Law Abiding Citizen

In its wildest dreams, “Law Abiding Citizen” imagines it’s a 21st-century hybrid of “Death Wish” and “Silence of the Lambs.” In reality, it’s a ludicrous combination of the two, a pointless exercise in phony social commentary that has no idea what its real message is.

Before you’ve even had time to turn off your cell phone and dig in to your popcorn, the wife and daughter of a man named Clyde Shelton (Gerard Butler) are killed in a home invasion. You appreciate a movie that gets to the brutal murders in the first two minutes. One of the attackers testifies against the other in exchange for a lighter sentence, in part because hotshot prosecutor Nick Rice (Jamie Foxx) is obsessed with his conviction rate and doesn’t want to risk a not-guilty verdict by taking the case to court. Some justice is better than no justice, he tells Clyde. Clyde is not placated. One of the men who killed his family is going to get off with just a few years of prison time.

Zip ahead 10 years! Nick is still a big wheel at the district attorney’s office, where he works constantly and neglects his wife (Regina Hall) and young daughter (Emerald-Angel Young). Clyde has gone “off the grid,” as they say. Bad things suddenly happen to the two killers, and Clyde is obviously the main suspect. That ain’t the story, though. The story’s only getting started. It’s after he’s arrested and imprisoned for his vigilantism against the killers that Clyde REALLY puts his plan into action.
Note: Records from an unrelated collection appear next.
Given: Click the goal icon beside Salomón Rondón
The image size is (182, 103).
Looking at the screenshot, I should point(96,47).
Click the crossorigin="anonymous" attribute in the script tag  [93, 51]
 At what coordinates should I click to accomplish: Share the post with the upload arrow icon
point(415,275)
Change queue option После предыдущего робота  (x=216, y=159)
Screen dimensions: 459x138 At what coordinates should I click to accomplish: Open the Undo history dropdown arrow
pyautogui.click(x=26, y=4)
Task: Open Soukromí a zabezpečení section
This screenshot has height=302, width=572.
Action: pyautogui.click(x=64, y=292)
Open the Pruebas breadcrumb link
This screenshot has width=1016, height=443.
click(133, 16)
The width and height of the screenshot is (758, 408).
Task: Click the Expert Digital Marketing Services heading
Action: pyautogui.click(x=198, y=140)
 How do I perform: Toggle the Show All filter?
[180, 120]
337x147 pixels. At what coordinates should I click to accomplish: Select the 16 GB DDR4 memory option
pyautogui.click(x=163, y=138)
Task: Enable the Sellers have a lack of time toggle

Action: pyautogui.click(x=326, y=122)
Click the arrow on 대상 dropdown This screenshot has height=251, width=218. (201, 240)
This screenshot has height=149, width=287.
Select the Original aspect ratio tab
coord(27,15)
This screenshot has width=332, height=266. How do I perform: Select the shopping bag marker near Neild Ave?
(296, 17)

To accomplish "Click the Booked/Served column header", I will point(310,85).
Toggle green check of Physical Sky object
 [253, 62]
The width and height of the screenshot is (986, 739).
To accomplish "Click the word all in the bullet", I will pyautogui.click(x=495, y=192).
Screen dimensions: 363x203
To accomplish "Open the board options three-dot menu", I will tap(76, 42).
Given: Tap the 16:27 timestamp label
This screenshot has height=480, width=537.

That’s the movie’s hook: How is he perpetrating further acts of mayhem from within the confines of a prison cell? What is his master plan? The answers to these questions are laughable when they should have been ingenious. Clyde, like Hannibal Lecter, is portrayed as smarter than everyone around him, a master of multiple technologies and skills. But we only learn about this intelligence and these talents after the fact. At the outset, we know nothing about him except that his family was murdered. After that, he seems to develop new capabilities scene by scene, as required by the plot. At one point he paralyzes someone with a chemical “isolated from the liver of a Caribbean puffer fish.” Mmhmm.

More troubling than this absurd storytelling, however, is the film’s ham-fisted attempts at commentary. Clyde fast becomes one of those movie psychopaths who insist they’re after justice, not revenge, and who say things like, “Lessons not learned in blood are soon forgotten.” He believes that he’s using himself as an indictment of our failed justice system, and the movie — written by Kurt Wimmer (“Ultraviolet”) and directed by F. Gary Gray (“The Italian Job”) — seems to agree with him. The lawyers and judges, all soft on crime, are more interested in getting what they want than in seeing real justice done, even if it means circumventing the law. “What about his civil rights?” someone asks before breaking into a suspect’s property without a warrant. “F*** his civil rights!” replies Nick. Yeah! You tell him!

But wait a minute. In another instance, a judge signs off on a rather shaky warrant that we, the viewers, know will lead to apprehending a criminal. The movie suggests she’s shady for going along with it — Clyde punishes her — even while reminding us that it’s the thing that will result in justice being done. So what’s the message? Must civil rights and due process ALWAYS be followed, no matter what? Or is it occasionally OK to skip them for the greater good? This scatterbrained action thriller wants to have it both ways.

It doesn’t give us anyone to root for, either. On the one hand there’s the bloodthirsty killer who started out with understandable frustrations but went off the deep end. On the other hand there’s the dour, soulless lawyer who ignores his family and barely cracks a smile (no small feat for the normally charismatic Jamie Foxx). Who is our hero here? I don’t like either of them, and both men’s actions are wrong (legally, morally, or ethically) much of the time. Are we even supposed to sympathize with either of them? If so, why? If not, why are we watching this?

D+ (1 hr., 48 min.; R, abundant harsh profanity, some grisly images and some graphic violence.)